I would, but I wouldn't ask.
By law you can record any conversation your a party to.
Your simply doing it, to aid in your note taking.
 
I would, but I wouldn't ask.
By law you can record any conversation your a party to.
Your simply doing it, to aid in your note taking.

Not sure about that, when it comes to be in a university lecturer room.

The mere fact that your in there as a student, doesn't give you the right (without permission) to start recording the lecturer/professor
 
I agree with involveddad75, would just add that if you plan on using the recording in court, this is a very different matter and would depend on the circumstances and relevance.
 
Hi all, related question I believe.

Now represented by a lawyer and Children's Lawyer has now brought on social work assist. I am the Applicant seeking a motion to change / vary existing separation agreement in regards to increased acces (close to / equal to 50%) / shared custody.
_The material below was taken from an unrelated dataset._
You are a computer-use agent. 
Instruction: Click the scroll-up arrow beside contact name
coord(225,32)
The Children's Lawyer and Assessor so far are only scheduling an in-home visit / observation not with my ex. I feel that is because I have made all my pleadings about the best interest's of the children and tried not to be all about her vindictiveness or parenting, concern of parental alienation thanks to her now new hubby etc.
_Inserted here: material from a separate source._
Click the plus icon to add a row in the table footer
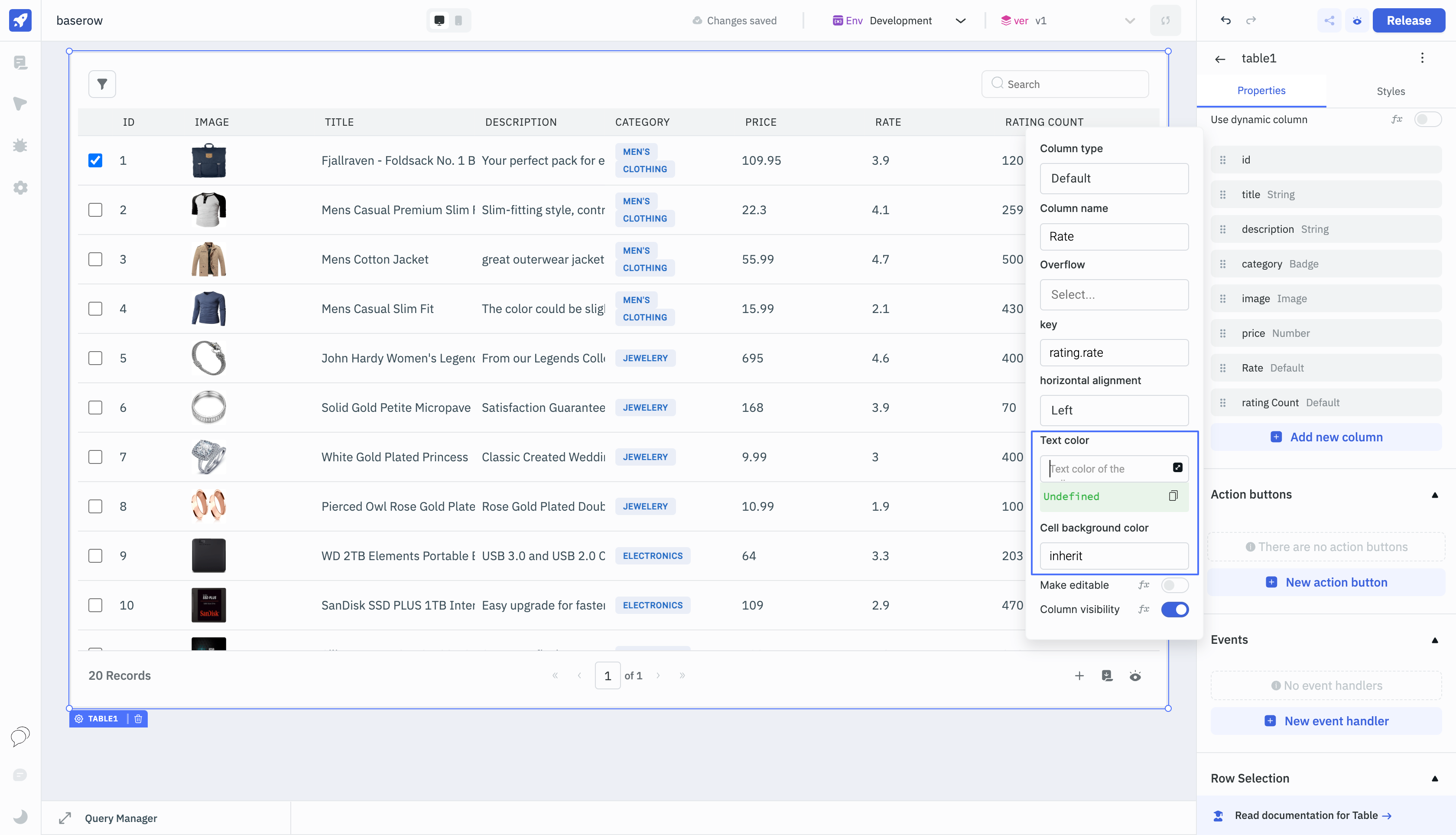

What is your opinion on this? Should I be pushing hard for the OCL to do a in-home evaluation / observation with them as well? Should I be concerned they online want to do it with me. Is this odd or not? Appreciate any feedback. My lawyer just said: oh it's just because you are the only one pursuing a significant increase in access and the OCL just wants to see how you parent and how the children respond / interact with you. Mind you my lawyer is new to my case and hasn't been able to review all the background and documents yet.

As you may recall, I've experienced what I believe is some bias from the Children's Lawyer from my first meeting and now a social work assist has be brought in by this individual as well.
 
I would be asking what the purpose of the observation is for?
If it's to determine the best interests of the child, then state how the the OCL being involved? Under what legislation?
If they refer to the best interests of the child, then ask that the OCL commit to provide both parties with a report, and that all collateral notes be disclosed after the report is filed. And ask them to commit to that in writing.

If it's to determine the preferences of the children. Away from your ex's influence, then by all means agree to it.

At the end of the day the OCL must show that they acted in a balanced and neutral way. Anything that is not balanced and neutral can be used to have the recommendations thrown out.